Landesklasse Fußball:

Zwei Schwarz-Tore und doch kein Prenzlauer Sieg

Der Auftakt zur Saison in der Landesklasse Fußball, Staffel Nord, war kein langweiliger. Doch hinsichtlich der Chancenverwertungen zeigten sowohl der SC Blau-Weiß Energie als auch Gastgeber SC Victoria auf, von der Umsetzung ihrer Vorhaben noch ein gehöriges Stück entfernt zu sein.
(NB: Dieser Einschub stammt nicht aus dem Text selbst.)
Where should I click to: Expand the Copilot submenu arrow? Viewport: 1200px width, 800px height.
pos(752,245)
Doch das Lächeln war letztlich auf Templiner Seite.

Beide Mannschaften begrüßten sich vor Spielbeginn fair, darunter Andy Schwarz (links), der für beide Mannschaften traf.
Armin Gehrmann Beide Mannschaften begrüßten sich vor Spielbeginn fair, darunter Andy Schwarz (links), der für beide Mannschaften traf.
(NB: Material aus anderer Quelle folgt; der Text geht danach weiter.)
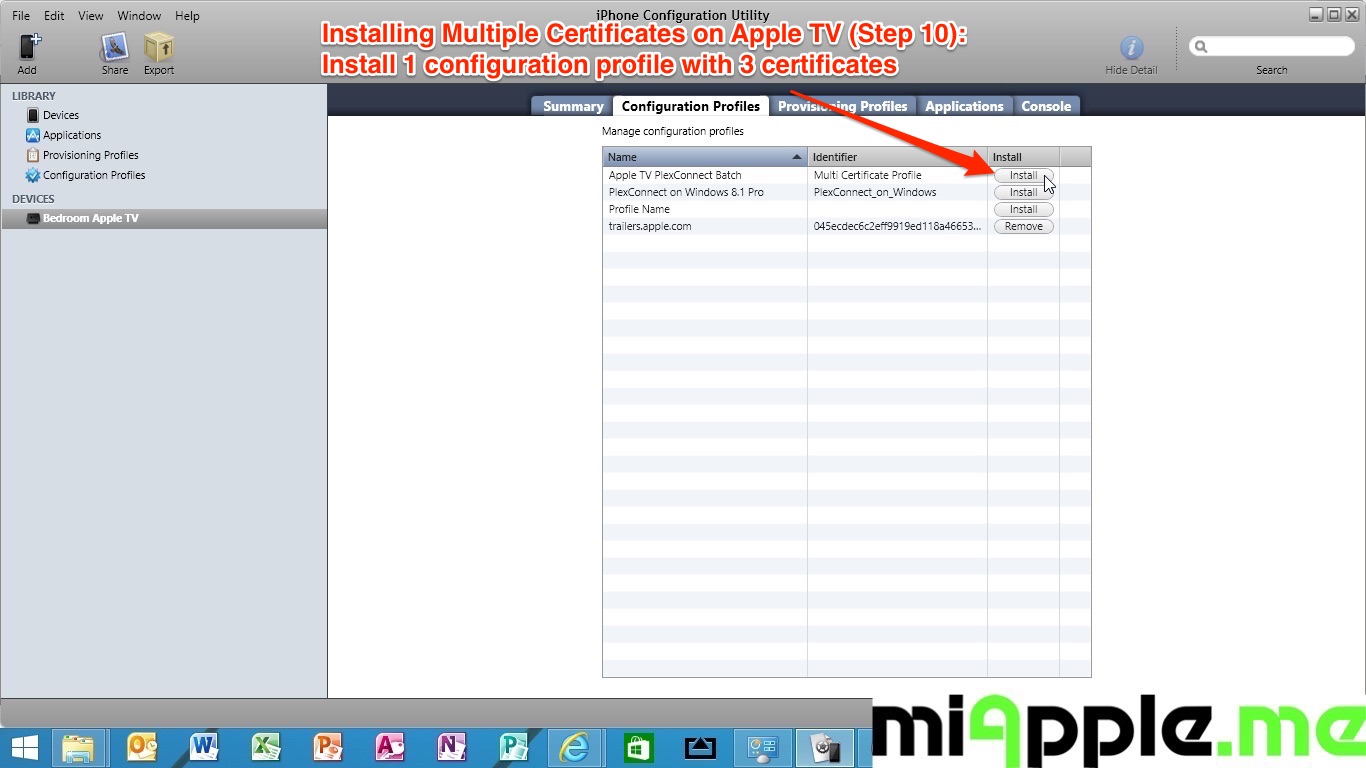Launch Internet Explorer from the taskbar
This screenshot has height=768, width=1366.
574,747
Stadion der Freundschaft Templin, Auftaktspiel zur Saison 2015/16 in der Landesklasse Fußball - der SC Victoria 1914 Templin empfing den SC Blau-Weiß Energie Prenzlau. "Platz fünf oder besser", hatte dessen Trainer Heiko Stäck das Ziel für die neue Meisterschaft benannt. Doch schon nach 30 Spielminuten war es mit der Herrlichkeit der Blau-Weißen vorbei. Johannes Collin brachte eine Ecke von links scharf herein. Abwehrspieler Andy Schwarz stand nicht am kurzen Pfosten, sondern zwei Meter davor. Und beim Versuch zu klären, lenkte er den Ball ins eigene Netz - 1:0. Das war der Knackpunkt im Spiel. "Meine Mannschaft verstand es nicht, nach diesem Rückstand kompakt zu Angriffsaktionen überzugehen", analysierte Heiko Stäck nach dem Abpfiff. "Nicht einem Punkt gewonnen, sondern zwei verloren zu haben. Denn Andy Schwarz konnte den Patzer aus Halbzeit eins ja noch selbst korrigieren." Das war in der 65. Spielminute. Enrico Bressel und Jakob Kaiser hatten kurz zuvor den mehrfach glänzend reagierenden Templiner Torwart Kevin Franzen nicht überwinden können. Als aber der Ball bis zu Schwarz an der Mittellinie zurück sprang, stoppte er ihn nur kurz, um dann sofort fast aus dem Stand abzuziehen. Etliche der 405 Zuschauer begannen schon zu raunen, als das Leder noch in der Luft war. Und dieser fiel bei der riesigen Bogenlampe sehr steil hinter Franzen ins Netz - 1:1.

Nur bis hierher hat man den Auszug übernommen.